HORA EXTRA

Justiça bloqueia bens de 12 servidores de Arapoti

27 FEV 2018 • Por MPPR • 19h28
Acusados trabalharam na prefeitura entre 2013 e 2016 - Antônio de Picolli

Em Arapoti, 12 pessoas que trabalharam na prefeitura entre os anos 2013 e 2016 tiveram os bens decretados indisponíveis liminarmente como resultado de ação civil pública por ato de improbidade administrativa ajuizada pelo Ministério Público do Paraná (MPPR), por meio da Promotoria de Justiça da Comarca.

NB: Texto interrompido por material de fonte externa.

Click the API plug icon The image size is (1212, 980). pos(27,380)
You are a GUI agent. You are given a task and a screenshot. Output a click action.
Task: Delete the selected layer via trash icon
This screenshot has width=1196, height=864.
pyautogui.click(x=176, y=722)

O MPPR sustenta que seis dos envolvidos receberam o pagamento de horas extras sem a comprovação de que efetivamente trabalharam, com a anuência dos demais.

Conforme apurado pela Promotoria, foram beneficiados indevidamente dois motoristas, três oficiais administrativos e uma auxiliar de serviços gerais, com suporte e/ou aval dos então secretários municipais de Finanças, Educação, Contabilidade, do chefe de gabinete e do chefe de Divisão de Licitação e de um auxiliar de serviços gerais. Uma eventual condenação por ato de improbidade administrativa pode levar a sanções como a perda da função pública, suspensão dos direitos políticos, devolução do dinheiro recebido indevidamente ao erário e multa.